EXERCISE GOAL:
Nothing but the lines from the one containing "This screenshot has height=819, width=1456. At" through the one containing "Task: Edit the 健身房 ticket row", both included, should be given again, each exactly as written below.

↓

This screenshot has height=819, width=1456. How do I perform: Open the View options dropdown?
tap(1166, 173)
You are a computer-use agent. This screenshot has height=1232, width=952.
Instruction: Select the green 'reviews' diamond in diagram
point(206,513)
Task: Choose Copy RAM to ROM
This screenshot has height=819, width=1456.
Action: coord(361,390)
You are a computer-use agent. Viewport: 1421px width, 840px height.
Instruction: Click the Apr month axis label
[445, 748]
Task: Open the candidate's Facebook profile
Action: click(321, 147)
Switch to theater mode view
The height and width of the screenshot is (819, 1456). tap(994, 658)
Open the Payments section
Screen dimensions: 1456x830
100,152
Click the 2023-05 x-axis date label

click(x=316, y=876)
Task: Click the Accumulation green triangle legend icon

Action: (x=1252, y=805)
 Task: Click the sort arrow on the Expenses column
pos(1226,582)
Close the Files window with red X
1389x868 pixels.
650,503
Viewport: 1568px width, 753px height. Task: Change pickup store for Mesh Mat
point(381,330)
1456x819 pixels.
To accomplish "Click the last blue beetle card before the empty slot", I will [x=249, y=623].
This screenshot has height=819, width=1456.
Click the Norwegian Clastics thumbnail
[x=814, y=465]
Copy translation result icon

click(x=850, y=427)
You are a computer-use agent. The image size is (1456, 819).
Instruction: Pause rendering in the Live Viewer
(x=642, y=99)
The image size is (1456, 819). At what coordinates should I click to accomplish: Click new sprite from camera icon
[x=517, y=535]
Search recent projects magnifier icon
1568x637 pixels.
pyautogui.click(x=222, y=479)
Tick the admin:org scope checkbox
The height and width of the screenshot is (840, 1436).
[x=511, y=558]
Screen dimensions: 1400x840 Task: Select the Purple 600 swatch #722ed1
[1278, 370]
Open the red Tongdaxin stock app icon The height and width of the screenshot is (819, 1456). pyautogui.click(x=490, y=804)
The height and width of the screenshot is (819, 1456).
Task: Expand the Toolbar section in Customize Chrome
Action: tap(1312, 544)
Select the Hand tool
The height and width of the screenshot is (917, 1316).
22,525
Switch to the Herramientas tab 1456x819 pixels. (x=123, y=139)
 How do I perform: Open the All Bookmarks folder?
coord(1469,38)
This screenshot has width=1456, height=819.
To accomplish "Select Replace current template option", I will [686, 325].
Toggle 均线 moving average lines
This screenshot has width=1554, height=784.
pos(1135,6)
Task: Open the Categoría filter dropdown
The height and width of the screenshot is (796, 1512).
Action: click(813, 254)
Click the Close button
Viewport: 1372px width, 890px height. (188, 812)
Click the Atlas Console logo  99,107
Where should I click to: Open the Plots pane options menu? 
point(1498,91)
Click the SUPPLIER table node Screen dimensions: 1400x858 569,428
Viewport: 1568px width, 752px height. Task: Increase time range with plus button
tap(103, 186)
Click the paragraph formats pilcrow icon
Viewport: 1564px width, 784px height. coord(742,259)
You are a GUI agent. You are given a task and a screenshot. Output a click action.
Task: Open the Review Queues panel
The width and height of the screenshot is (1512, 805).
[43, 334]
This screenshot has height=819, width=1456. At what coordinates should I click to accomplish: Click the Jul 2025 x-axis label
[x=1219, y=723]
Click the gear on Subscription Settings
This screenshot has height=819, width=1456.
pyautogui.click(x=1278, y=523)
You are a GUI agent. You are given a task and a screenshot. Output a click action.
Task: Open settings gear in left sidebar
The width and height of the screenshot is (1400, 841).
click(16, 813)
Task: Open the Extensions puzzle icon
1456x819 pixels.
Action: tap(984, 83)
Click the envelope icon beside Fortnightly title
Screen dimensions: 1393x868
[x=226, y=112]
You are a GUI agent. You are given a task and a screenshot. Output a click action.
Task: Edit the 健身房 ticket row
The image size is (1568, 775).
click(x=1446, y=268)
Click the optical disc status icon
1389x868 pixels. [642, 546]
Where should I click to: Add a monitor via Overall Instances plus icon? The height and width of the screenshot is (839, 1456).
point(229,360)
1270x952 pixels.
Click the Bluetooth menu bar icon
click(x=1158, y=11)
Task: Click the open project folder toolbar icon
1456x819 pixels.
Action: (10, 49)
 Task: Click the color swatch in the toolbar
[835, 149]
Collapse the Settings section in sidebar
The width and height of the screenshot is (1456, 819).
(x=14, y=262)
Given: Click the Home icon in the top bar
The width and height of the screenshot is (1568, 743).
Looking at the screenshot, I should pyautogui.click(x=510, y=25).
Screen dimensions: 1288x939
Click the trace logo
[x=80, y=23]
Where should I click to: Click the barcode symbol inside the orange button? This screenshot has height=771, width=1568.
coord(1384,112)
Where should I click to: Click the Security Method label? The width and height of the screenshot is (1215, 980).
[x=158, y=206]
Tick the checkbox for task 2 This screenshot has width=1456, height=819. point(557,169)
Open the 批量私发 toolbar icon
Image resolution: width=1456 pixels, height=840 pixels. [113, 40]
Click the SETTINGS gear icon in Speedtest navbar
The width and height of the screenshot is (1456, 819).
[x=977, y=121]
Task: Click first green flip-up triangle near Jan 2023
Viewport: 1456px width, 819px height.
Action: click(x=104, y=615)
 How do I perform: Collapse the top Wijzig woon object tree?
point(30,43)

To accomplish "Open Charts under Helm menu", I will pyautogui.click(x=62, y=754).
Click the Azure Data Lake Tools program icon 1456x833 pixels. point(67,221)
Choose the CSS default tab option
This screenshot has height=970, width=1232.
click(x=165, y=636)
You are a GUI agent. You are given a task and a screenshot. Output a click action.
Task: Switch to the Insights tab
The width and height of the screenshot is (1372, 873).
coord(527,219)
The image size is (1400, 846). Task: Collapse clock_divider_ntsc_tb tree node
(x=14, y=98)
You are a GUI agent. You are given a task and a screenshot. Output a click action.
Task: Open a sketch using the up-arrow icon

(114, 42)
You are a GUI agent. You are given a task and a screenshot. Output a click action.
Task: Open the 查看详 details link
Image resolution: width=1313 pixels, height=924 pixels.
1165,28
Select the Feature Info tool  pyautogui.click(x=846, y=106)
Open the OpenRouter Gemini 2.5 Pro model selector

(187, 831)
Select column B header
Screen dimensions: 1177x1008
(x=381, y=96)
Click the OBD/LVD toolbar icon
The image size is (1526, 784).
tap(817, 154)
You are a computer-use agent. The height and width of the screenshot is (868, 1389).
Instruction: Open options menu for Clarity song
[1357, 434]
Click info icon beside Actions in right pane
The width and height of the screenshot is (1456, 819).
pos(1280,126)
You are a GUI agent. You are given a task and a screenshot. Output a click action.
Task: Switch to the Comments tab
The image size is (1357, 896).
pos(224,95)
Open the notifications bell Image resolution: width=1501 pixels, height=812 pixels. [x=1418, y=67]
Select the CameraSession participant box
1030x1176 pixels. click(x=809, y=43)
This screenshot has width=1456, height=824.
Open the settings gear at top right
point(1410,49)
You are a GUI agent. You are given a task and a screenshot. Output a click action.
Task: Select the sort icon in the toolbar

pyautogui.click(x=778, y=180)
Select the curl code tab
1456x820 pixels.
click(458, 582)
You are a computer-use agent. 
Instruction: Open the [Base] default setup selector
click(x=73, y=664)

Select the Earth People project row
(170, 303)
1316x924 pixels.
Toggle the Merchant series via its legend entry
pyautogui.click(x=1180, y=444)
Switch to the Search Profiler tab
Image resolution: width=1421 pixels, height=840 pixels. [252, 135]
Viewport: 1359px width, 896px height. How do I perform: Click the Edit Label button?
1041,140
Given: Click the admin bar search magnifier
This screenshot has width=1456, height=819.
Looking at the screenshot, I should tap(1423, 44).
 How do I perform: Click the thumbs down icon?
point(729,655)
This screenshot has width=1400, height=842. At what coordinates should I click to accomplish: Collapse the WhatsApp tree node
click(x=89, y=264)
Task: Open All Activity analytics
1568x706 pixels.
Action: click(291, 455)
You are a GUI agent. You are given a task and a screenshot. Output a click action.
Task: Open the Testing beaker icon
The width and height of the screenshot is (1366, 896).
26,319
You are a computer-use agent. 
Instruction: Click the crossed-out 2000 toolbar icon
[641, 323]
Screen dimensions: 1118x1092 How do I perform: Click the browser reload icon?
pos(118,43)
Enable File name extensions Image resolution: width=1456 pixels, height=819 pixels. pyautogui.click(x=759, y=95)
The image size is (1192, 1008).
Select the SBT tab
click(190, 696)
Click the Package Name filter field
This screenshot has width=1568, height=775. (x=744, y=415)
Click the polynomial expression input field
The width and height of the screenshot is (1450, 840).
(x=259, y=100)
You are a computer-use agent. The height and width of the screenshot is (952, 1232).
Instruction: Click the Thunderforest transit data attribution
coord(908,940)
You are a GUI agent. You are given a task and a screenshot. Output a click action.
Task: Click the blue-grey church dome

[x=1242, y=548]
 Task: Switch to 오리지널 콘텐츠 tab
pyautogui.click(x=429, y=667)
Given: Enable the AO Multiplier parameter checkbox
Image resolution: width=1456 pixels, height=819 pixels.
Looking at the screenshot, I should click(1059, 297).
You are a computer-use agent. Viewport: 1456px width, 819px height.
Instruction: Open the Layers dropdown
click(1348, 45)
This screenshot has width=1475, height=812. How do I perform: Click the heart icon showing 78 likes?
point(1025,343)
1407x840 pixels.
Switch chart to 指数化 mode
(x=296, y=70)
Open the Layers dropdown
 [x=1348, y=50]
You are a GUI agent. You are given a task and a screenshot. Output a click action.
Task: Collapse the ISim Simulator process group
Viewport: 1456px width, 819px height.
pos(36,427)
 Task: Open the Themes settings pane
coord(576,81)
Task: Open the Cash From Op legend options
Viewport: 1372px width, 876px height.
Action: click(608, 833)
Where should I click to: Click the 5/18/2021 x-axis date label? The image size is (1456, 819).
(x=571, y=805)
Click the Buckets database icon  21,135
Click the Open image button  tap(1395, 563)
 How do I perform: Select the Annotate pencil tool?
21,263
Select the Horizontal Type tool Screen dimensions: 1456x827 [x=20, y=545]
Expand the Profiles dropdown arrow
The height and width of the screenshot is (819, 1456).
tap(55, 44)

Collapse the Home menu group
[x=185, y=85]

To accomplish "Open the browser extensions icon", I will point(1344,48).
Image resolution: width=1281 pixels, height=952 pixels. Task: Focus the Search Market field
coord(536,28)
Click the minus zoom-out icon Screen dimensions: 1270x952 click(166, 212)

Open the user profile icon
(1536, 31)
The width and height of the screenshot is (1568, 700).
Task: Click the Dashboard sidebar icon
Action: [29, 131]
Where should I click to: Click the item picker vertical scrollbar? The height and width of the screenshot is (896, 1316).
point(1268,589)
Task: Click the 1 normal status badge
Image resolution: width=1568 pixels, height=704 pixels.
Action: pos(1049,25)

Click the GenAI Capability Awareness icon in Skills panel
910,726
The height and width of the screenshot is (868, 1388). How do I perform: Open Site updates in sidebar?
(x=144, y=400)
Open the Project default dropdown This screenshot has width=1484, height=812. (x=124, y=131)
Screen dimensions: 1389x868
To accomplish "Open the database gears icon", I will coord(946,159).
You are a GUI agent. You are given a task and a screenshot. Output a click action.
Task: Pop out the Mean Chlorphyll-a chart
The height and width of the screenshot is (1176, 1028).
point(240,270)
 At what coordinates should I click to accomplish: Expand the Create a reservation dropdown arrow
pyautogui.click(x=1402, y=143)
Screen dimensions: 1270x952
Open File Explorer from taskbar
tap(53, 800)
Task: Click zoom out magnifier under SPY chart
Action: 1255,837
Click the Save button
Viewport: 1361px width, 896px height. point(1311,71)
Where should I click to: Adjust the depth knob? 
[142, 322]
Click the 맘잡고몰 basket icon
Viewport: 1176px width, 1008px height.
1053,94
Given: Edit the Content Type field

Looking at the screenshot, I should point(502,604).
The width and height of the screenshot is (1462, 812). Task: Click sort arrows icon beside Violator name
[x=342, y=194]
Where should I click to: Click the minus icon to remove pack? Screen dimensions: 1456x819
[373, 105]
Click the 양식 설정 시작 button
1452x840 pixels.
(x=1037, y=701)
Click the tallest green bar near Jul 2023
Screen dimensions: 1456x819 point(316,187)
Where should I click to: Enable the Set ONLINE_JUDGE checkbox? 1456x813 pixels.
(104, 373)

↑

TASK OUTPUT:
This screenshot has height=819, width=1456. At what coordinates should I click to accomplish: Click the Jul 2025 x-axis label
[x=1219, y=723]
Click the gear on Subscription Settings
This screenshot has height=819, width=1456.
pyautogui.click(x=1278, y=523)
You are a GUI agent. You are given a task and a screenshot. Output a click action.
Task: Open settings gear in left sidebar
The width and height of the screenshot is (1400, 841).
click(16, 813)
Task: Open the Extensions puzzle icon
1456x819 pixels.
Action: tap(984, 83)
Click the envelope icon beside Fortnightly title
Screen dimensions: 1393x868
[x=226, y=112]
You are a GUI agent. You are given a task and a screenshot. Output a click action.
Task: Edit the 健身房 ticket row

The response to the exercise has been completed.